→ **Stated goal 1**: Please reproduce the listing word for word, from its first line up to and including the line containing "click(63, 546)".

→ **Text excerpt**:
——————

Oh, oh… could the Dorico team add the expression “via sord.” as an option for “senza sordino” please?
I was wondering why the proofreading feature kept telling me to add a “senza sordino” to the 3rd movement, when the 2nd half of the 2nd movement was played without mutes. until I realized it didn’t recognize “via sord.” as a valid text for removing mutes.
I’m not against this proposal, of course, but is there any precedent for “via sord.”? I’ve only ever seen “con sord.” (-ino/-ini) and “senza sord.” in Italian, and I’m assuming that “via sord.” is from Italian as well.
I’d really love to see some proofreading for structural issues added too. If there’s a D.S. al Coda or D.C. al Coda, proof for a To Coda and a Coda. If there’s a D.S. al Fine or D.C. al Fine, proof for a Fine. If there’s a D.S. al Fine or D.S. al Coda, proof for a Segno. Stuff like that …
Hi @Michel_Edward,
you can add/edit/customize Playing techniques as needed:
you can change the appearance of any Playing Technique, as desired, so that you don’t break the connection to the intended Playback Technique (in this case Open 1 ) and Dorico proofreading will not give an error, and all will work as expected.

——————

→ **Stated goal 2**: In the Dorico forum thread, which expression does the first post ask to have added as an option for "senza sordino"?

——————

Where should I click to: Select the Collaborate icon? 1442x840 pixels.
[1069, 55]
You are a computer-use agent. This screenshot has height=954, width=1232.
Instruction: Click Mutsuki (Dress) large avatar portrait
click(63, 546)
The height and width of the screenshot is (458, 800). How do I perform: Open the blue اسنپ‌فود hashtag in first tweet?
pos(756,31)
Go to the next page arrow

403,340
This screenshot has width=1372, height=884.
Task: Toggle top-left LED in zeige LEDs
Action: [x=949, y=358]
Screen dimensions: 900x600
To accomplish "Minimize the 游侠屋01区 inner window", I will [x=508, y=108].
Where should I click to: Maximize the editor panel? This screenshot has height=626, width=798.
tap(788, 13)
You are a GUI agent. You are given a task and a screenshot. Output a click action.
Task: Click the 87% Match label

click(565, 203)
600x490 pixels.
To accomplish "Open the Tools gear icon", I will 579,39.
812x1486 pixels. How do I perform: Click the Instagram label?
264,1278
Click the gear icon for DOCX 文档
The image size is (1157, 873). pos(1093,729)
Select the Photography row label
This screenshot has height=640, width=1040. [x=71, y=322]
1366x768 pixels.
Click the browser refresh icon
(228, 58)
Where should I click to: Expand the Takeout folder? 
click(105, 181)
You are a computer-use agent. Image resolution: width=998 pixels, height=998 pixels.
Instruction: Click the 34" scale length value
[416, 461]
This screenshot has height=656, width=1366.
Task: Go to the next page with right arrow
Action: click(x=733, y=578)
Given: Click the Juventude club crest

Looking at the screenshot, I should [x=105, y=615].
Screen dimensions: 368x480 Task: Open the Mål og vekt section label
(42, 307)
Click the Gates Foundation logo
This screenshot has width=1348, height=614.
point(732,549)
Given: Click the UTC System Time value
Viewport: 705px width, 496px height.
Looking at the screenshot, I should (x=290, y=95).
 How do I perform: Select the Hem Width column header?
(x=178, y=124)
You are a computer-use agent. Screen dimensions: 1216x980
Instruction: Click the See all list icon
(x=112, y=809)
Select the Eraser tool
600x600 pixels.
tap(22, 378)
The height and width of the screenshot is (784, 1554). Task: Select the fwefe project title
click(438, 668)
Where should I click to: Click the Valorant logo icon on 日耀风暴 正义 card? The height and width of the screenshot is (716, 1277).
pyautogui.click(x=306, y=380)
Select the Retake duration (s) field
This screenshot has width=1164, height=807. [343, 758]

——————

→ **Worked answer 1**:
Where should I click to: Select the Collaborate icon? 1442x840 pixels.
[1069, 55]
You are a computer-use agent. This screenshot has height=954, width=1232.
Instruction: Click Mutsuki (Dress) large avatar portrait
click(63, 546)

→ **Worked answer 2**: "via sord."